**TASK PROMPT:** An exact copy of all the data below is needed.

Segment Start: MATERIALS PROVIDED

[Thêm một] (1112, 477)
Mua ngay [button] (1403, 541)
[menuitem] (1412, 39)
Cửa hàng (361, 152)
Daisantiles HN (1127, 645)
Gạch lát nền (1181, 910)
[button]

Segment End: MATERIALS PROVIDED

**EXERCISE RESULT:**
[Thêm một] (1112, 477)
Mua ngay [button] (1403, 541)
[menuitem] (1412, 39)
Cửa hàng (361, 152)
Daisantiles HN (1127, 645)
Gạch lát nền (1181, 910)
[button]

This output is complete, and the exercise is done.